◆ The task
Each line in the data holding "button" should be listed.

(Extracted data entries)
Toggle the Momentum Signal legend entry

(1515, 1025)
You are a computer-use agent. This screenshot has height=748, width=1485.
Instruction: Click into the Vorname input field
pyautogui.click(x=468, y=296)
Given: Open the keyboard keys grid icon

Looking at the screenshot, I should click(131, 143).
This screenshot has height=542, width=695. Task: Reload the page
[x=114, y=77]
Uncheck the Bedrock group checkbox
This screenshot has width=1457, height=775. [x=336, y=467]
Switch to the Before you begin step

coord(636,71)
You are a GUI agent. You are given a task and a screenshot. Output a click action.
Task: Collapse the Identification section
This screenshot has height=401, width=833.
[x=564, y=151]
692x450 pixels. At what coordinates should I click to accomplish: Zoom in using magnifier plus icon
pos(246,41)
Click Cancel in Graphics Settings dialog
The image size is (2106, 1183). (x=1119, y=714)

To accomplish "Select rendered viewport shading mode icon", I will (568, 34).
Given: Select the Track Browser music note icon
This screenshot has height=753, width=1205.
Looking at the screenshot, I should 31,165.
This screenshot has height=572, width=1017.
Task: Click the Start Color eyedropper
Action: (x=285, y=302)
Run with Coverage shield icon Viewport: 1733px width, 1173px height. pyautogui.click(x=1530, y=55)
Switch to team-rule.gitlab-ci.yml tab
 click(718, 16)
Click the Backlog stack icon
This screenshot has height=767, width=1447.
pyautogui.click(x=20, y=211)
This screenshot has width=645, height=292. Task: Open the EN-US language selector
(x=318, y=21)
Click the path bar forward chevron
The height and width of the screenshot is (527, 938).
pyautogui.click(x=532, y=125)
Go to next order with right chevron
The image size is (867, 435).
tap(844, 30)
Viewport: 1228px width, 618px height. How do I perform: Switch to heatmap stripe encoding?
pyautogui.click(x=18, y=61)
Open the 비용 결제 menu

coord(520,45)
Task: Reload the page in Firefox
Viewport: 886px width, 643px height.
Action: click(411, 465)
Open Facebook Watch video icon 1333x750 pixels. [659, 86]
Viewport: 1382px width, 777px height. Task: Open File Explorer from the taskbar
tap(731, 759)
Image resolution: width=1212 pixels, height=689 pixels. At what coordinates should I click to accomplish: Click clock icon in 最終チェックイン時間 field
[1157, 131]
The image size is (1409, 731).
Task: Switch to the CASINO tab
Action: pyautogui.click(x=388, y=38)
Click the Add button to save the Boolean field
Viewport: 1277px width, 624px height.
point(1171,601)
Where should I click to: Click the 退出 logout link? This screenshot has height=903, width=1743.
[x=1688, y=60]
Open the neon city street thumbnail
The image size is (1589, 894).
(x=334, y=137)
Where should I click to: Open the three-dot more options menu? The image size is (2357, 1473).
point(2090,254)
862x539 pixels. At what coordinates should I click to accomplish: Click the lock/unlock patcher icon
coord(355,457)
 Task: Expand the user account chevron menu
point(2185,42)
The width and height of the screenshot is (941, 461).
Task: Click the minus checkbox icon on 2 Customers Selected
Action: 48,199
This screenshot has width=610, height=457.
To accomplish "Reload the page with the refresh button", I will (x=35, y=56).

◆ Task response
Click the Add button to save the Boolean field
To accomplish "Reload the page with the refresh button", I will (x=35, y=56).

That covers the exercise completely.